[Input records]:
++++++++

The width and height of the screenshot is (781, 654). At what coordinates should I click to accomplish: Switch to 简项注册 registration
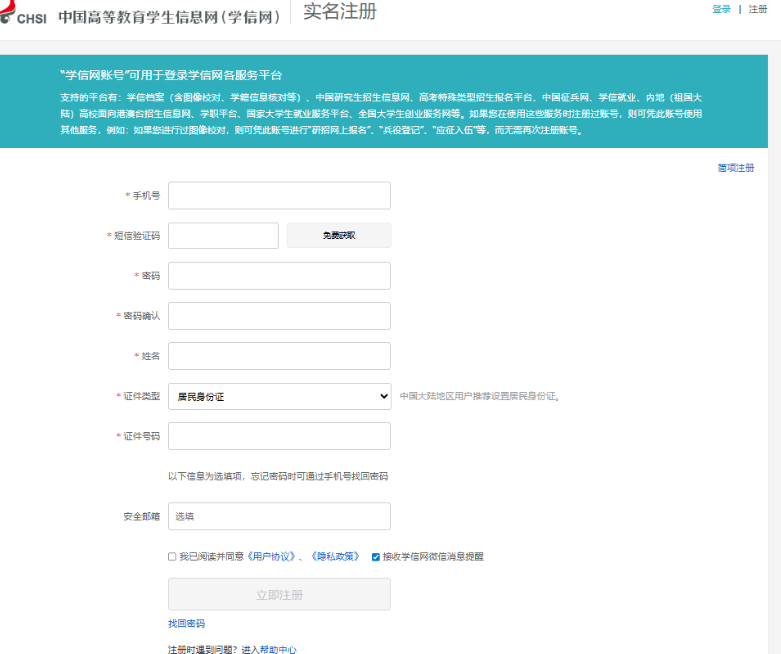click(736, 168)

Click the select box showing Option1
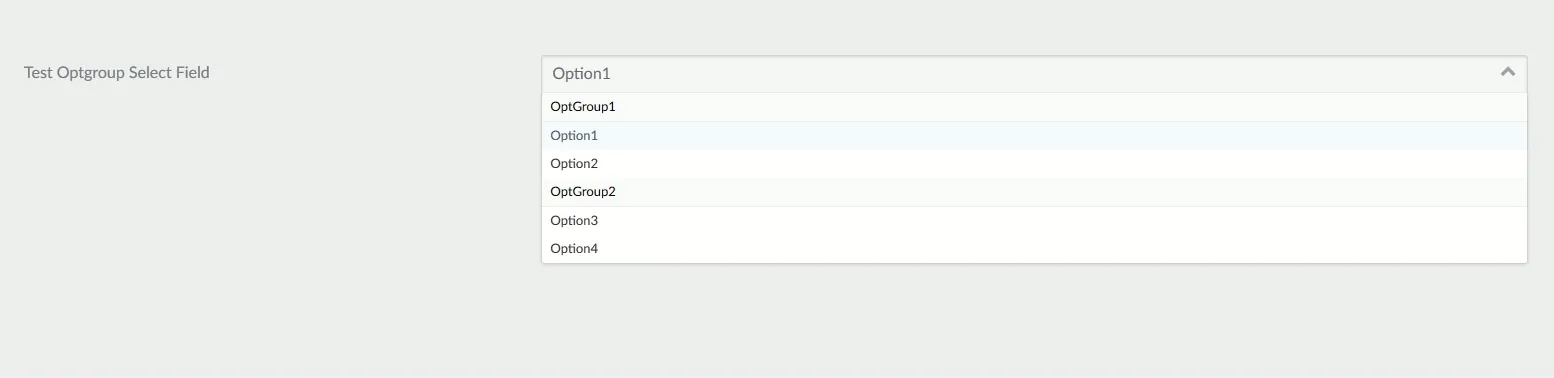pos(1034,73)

++++++++

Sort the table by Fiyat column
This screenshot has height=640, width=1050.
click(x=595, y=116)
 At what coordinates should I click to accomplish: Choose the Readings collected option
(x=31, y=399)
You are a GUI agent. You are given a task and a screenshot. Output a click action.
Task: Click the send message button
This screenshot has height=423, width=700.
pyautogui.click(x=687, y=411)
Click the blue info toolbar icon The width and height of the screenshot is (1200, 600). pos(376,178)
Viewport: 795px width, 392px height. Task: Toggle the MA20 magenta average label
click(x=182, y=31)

++++++++

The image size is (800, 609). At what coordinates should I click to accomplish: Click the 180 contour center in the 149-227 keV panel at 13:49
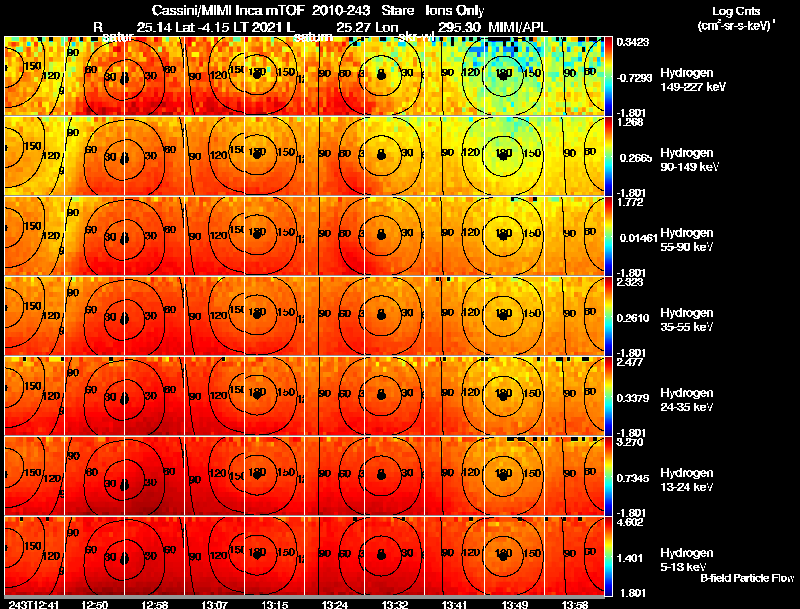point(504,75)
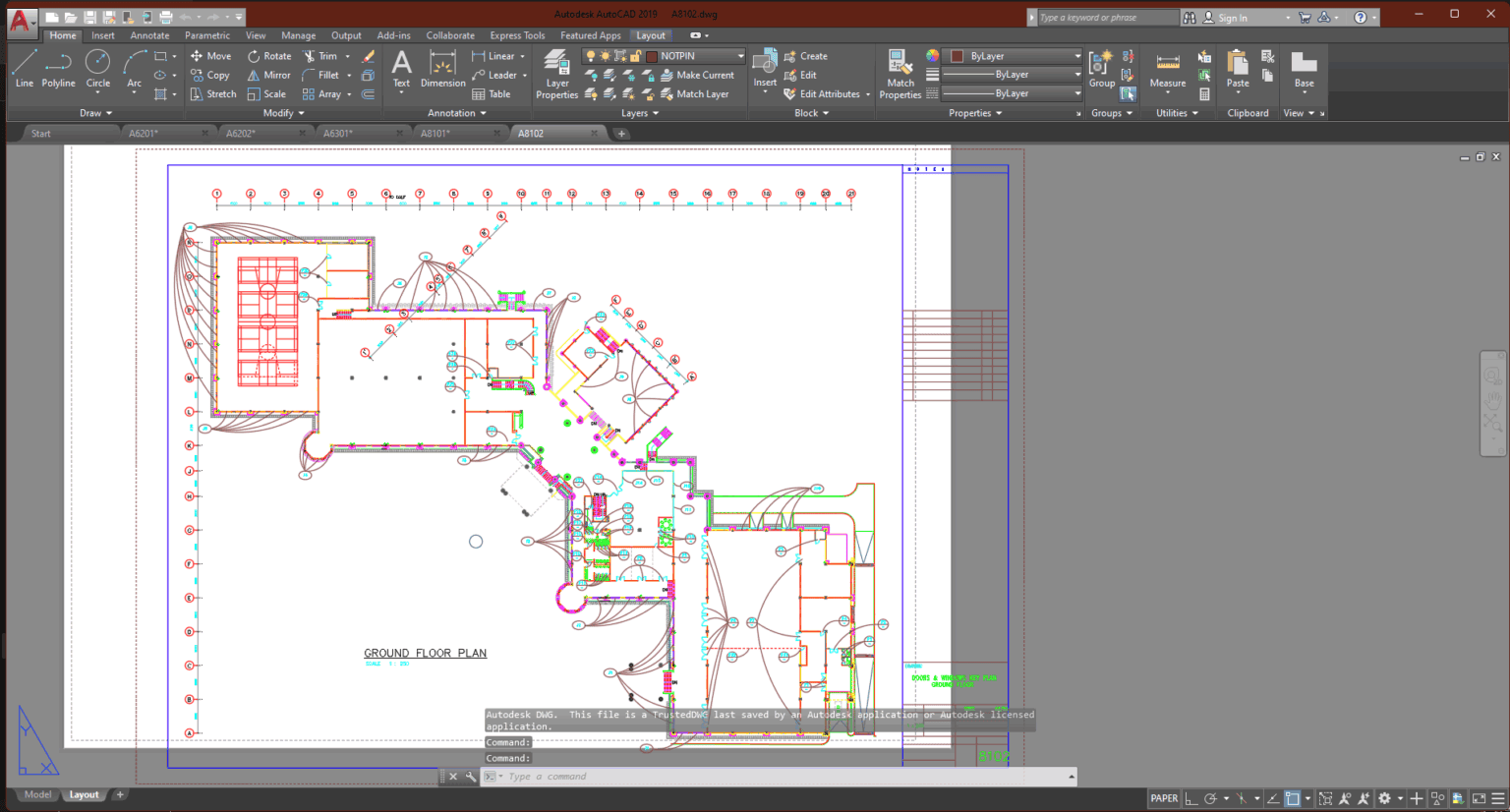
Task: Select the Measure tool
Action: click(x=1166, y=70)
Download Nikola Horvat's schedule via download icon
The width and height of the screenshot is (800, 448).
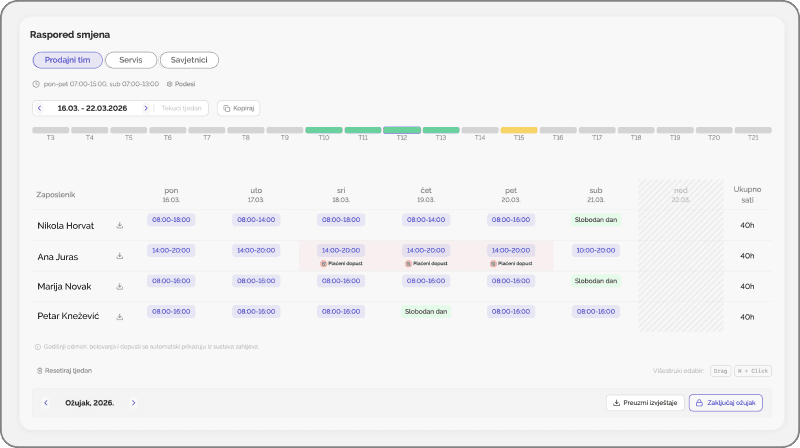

++++++++

[Exercise prompt]: Please count the lines in the data that include the word "icon" and report the number by itself.

[Response area]: 2